The Blue Yonder Twin Engine EZ Flyer is a Canadian designed and built, pusher configuration twin-engined, tandem two-seat, open cockpit aircraft provided as a completed aircraft or in kit form by Blue Yonder Aviation.

The aircraft can be constructed in Canada as a basic ultra-light, or amateur-built aircraft.

==Development==
The Twin Engine EZ Flyer was designed by Wayne Winters of Indus, Alberta and based on the earlier EZ Flyer. Taking inspiration from the twin-engined Ultraflight Lazair and the Leza-Lockwood Air Cam the aircraft was especially designed for the air-to-ground photography role and also for use over hostile terrain where twin engine safety was desirable.

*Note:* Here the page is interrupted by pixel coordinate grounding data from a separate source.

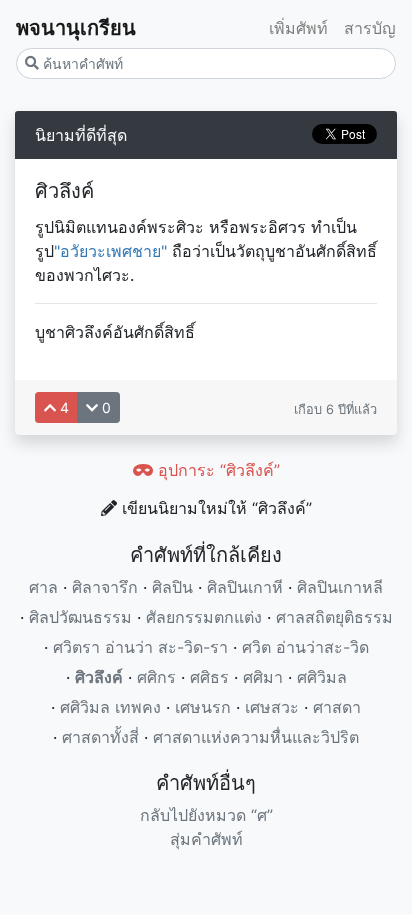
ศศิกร (156, 677)
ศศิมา (263, 677)
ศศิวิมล (322, 677)
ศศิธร (209, 677)
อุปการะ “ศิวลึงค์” (216, 470)
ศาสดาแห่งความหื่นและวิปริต (256, 737)
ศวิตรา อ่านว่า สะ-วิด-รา (140, 647)
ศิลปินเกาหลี (340, 587)
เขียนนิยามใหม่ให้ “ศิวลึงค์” (214, 508)
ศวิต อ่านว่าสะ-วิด (305, 647)
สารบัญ (370, 28)
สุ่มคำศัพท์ (206, 839)
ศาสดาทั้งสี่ (100, 737)
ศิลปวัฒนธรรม (80, 617)
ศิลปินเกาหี (245, 587)
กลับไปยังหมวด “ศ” (206, 815)
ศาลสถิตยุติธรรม (334, 617)
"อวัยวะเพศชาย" (110, 251)
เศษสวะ (272, 707)
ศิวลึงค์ (99, 677)
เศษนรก (203, 707)
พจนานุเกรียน (76, 28)
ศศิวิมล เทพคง (110, 707)
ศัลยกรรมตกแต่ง (204, 617)
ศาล (43, 587)
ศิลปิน (172, 587)
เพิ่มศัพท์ (298, 28)
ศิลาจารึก (105, 587)
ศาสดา (337, 707)
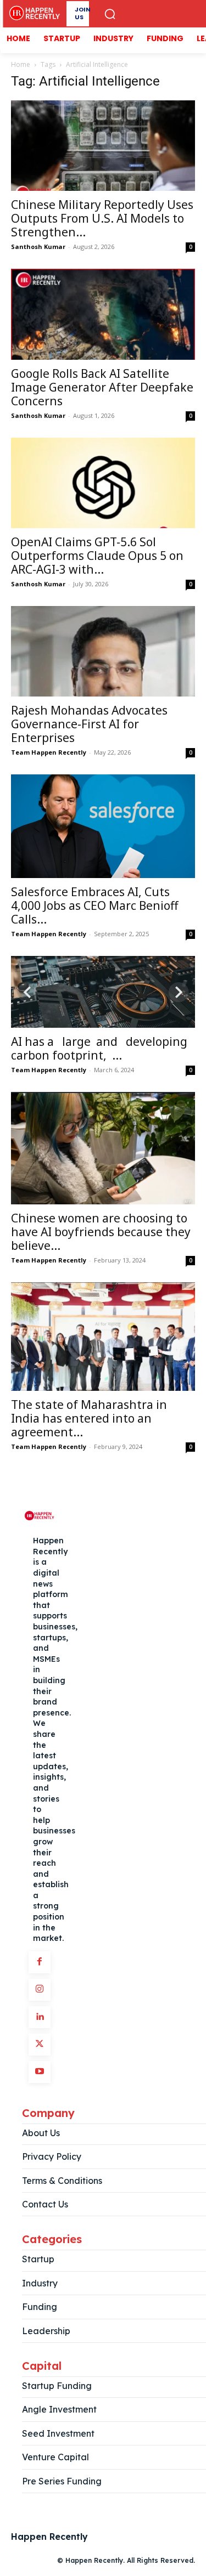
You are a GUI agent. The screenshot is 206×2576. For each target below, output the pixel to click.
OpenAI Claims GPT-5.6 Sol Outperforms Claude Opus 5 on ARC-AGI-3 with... (97, 555)
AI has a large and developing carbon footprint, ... (100, 1048)
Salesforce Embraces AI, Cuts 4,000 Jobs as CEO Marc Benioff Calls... (94, 905)
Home (20, 64)
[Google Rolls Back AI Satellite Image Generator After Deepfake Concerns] (103, 314)
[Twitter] (40, 2045)
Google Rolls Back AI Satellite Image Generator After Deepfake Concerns (102, 387)
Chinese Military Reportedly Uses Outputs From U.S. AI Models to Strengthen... (102, 218)
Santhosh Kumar (38, 246)
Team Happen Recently (48, 752)
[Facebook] (40, 1962)
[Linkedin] (40, 2017)
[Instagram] (40, 1990)
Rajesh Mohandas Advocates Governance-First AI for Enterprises (89, 724)
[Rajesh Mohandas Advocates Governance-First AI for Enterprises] (103, 651)
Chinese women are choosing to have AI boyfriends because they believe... (101, 1231)
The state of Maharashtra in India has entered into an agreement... (89, 1418)
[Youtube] (40, 2072)
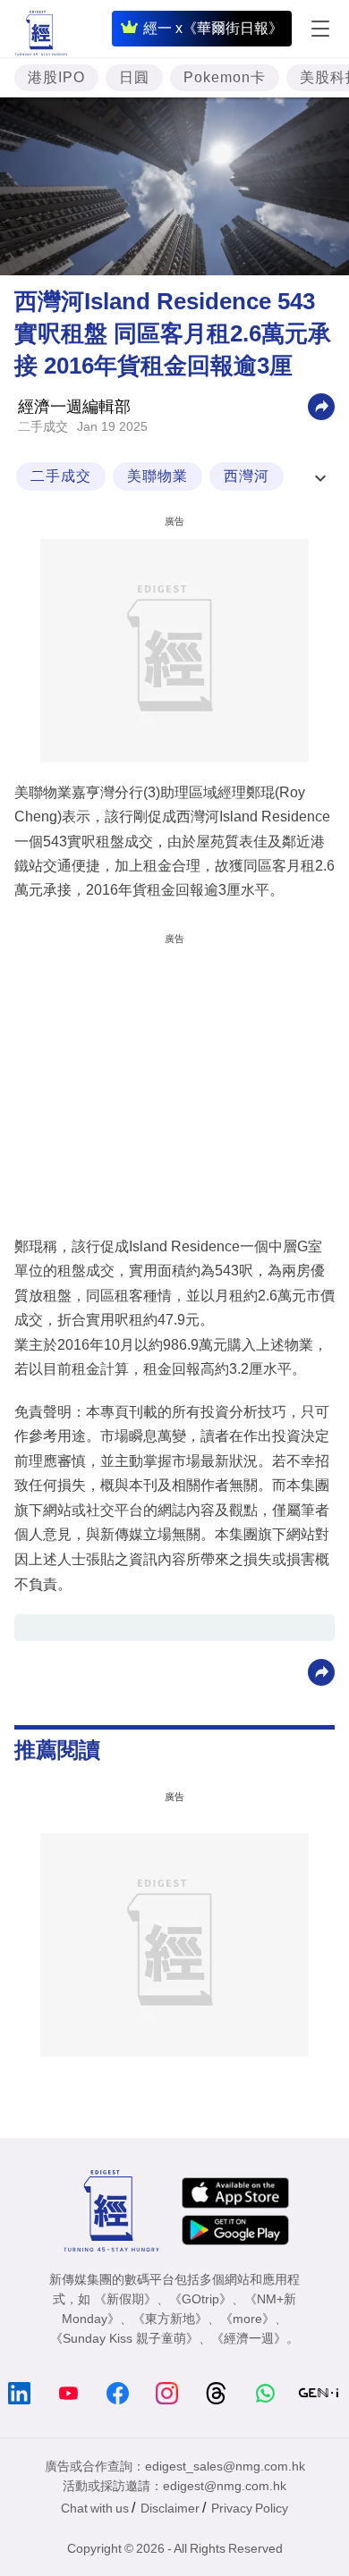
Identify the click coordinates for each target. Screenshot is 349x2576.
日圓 (134, 77)
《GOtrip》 (200, 2299)
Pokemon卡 (224, 77)
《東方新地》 (170, 2318)
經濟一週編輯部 (74, 407)
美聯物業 (157, 476)
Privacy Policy (249, 2508)
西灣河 (246, 476)
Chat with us (95, 2508)
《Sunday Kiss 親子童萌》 (124, 2338)
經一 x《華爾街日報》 (213, 28)
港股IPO (56, 77)
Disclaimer (170, 2508)
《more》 (247, 2318)
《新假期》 (125, 2299)
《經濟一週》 (248, 2338)
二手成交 (43, 426)
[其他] (321, 405)
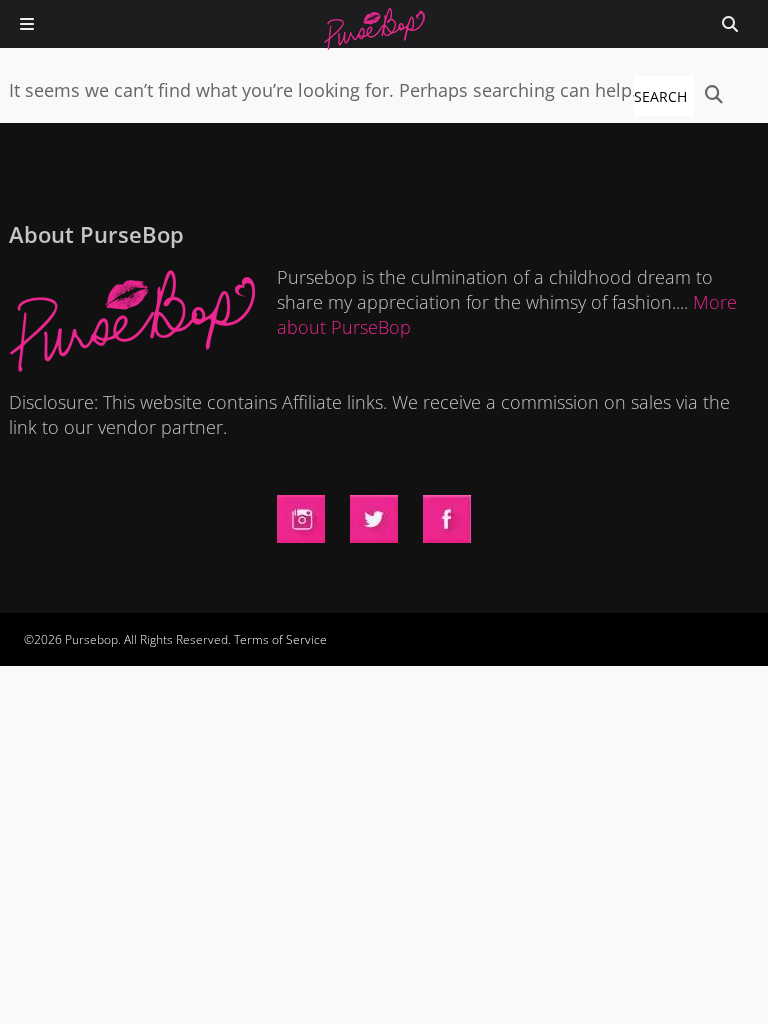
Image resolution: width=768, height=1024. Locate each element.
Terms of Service (280, 639)
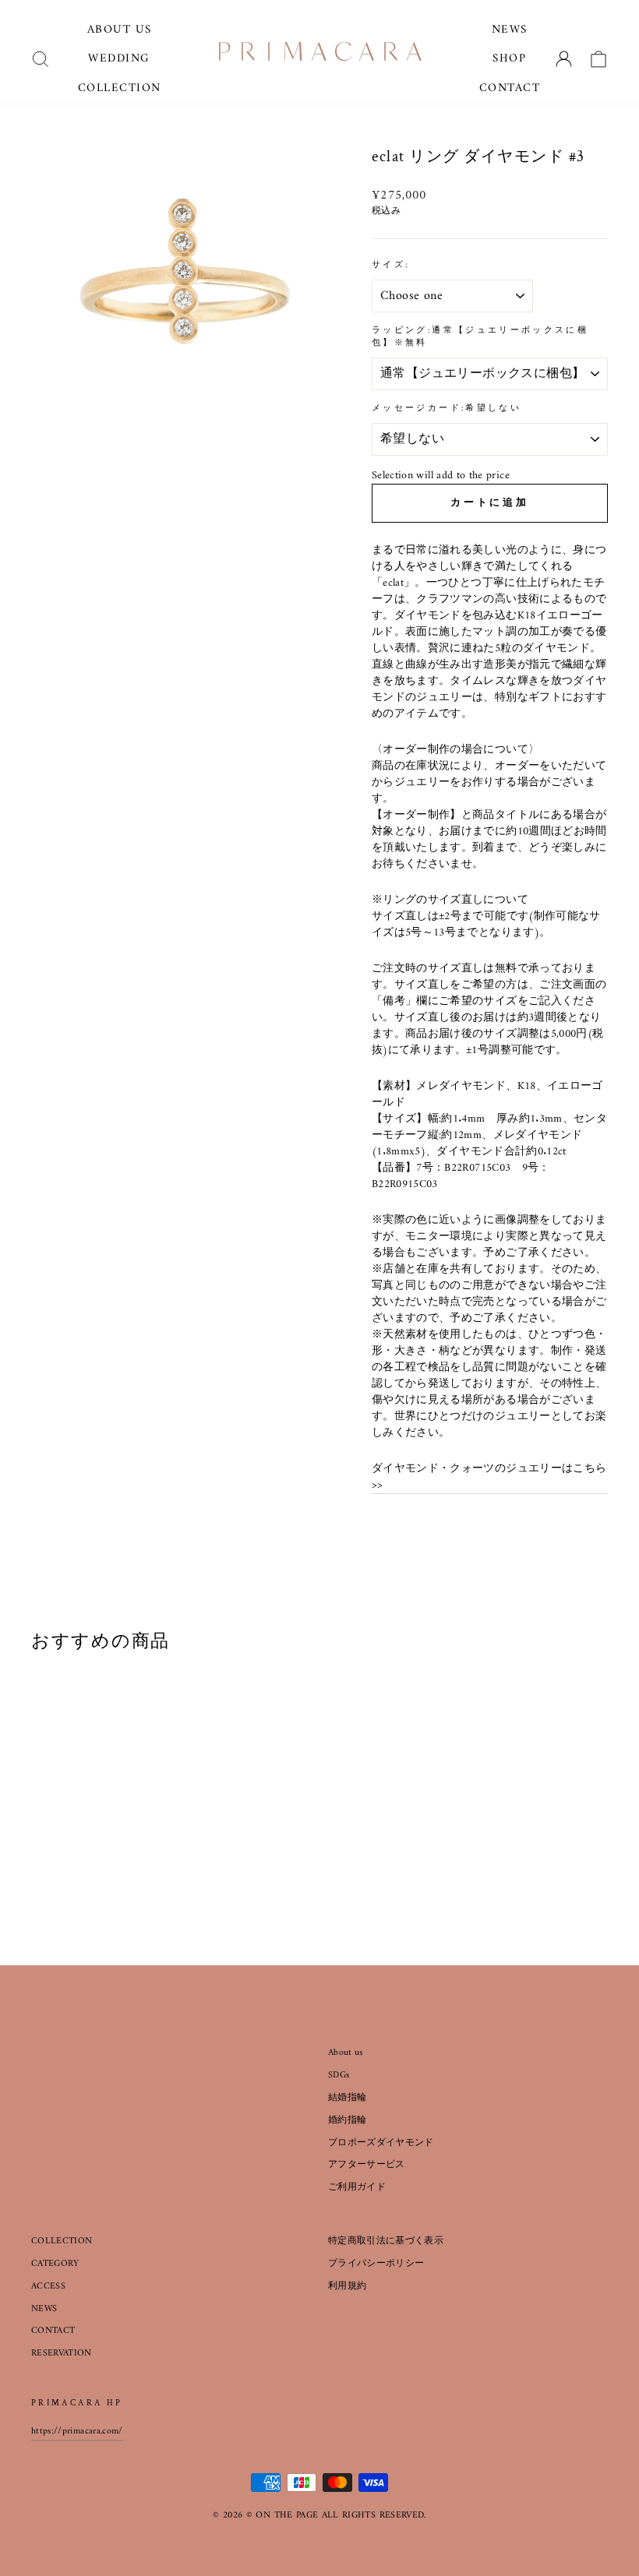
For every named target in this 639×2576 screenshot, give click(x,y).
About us (345, 2053)
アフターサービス (366, 2165)
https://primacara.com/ (77, 2431)
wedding (119, 58)
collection (119, 88)
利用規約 (347, 2286)
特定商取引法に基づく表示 (385, 2241)
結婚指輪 (347, 2098)
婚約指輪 (347, 2121)
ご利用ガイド (357, 2188)
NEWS (44, 2309)
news (510, 30)
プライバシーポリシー (376, 2264)
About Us (119, 30)
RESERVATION (61, 2353)
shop (509, 58)
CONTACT (53, 2331)
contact (510, 88)
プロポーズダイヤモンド (381, 2143)
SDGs (338, 2075)
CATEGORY (55, 2264)
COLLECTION (62, 2241)
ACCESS (48, 2286)
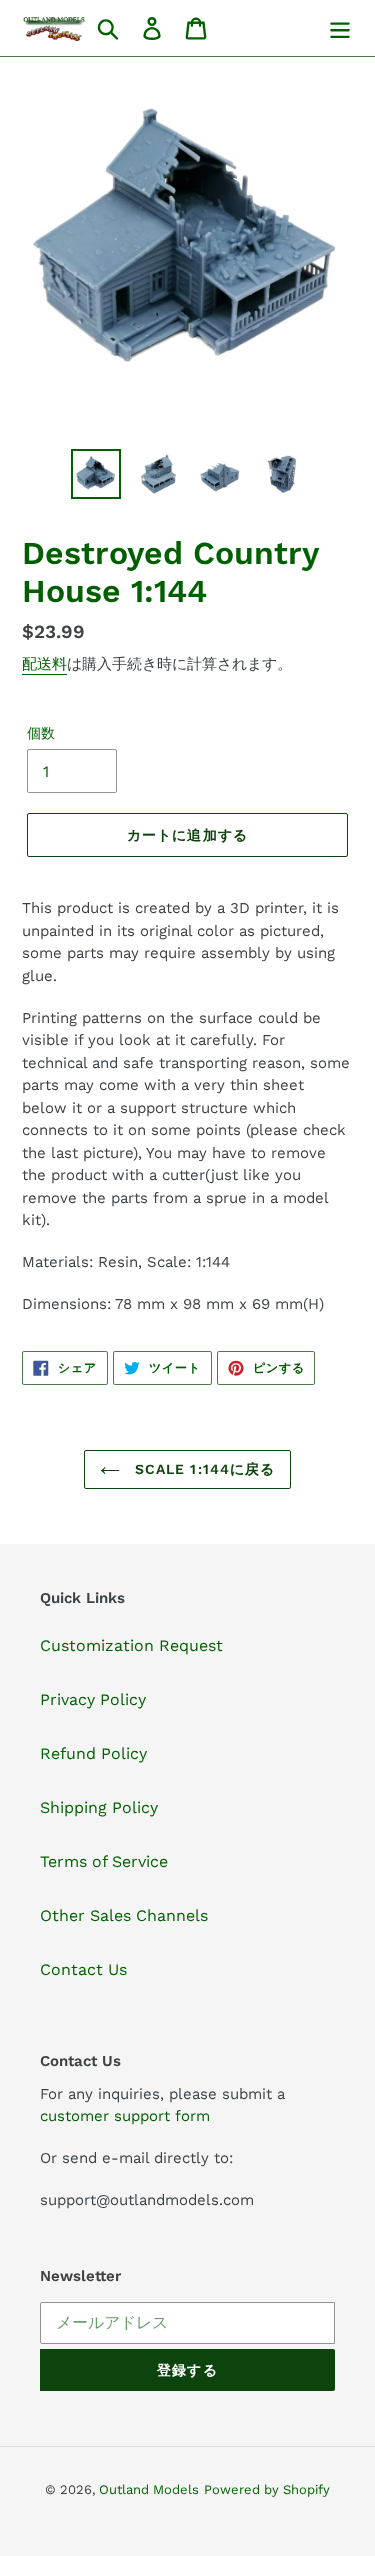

Winters altered the original EZ Flyer design by creating a new centre wing section to mount two powerplants instead of one, increasing the wingspan to 35.5 ft and the wing area to 235 sqft. The fuselage was also stretched 2.0 ft to 23 ft total, to give a more unimpeded view from the front seat. The aircraft retained the Junker's ailerons of the original Merlin wing along with the Clark "Y" airfoil and construction featuring a leading edge "D" cell and foam ribs. Like the original EZ Flyer, the twin engine version has an open lattice, "N" girder fuselage constructed from 4130 steel tube along with an enlarged vertical tail to improve handling in engine-out situations. The prototype has two seats in tandem and is powered by two Rotax 503 two stroke engines of 50 hp.

The prototype of the new design flew in 1999. In the basic ultralight version gross weight is limited to the category maximum of 1200 lb. The amateur-built version has a gross weight of 1400 lb.

The Twin Engine EZ Flyer can be equipped with a variety of powerplants, all mounted side-by-side in pusher configuration:

- Rotax 503 50 hp
- Rotax 582 64 hp
- Rotax 912 80 hp
- Rotax 912S 100 hp

==Operational history==
Despite being widely demonstrated and reviewed, the prototype remains the sole registered example.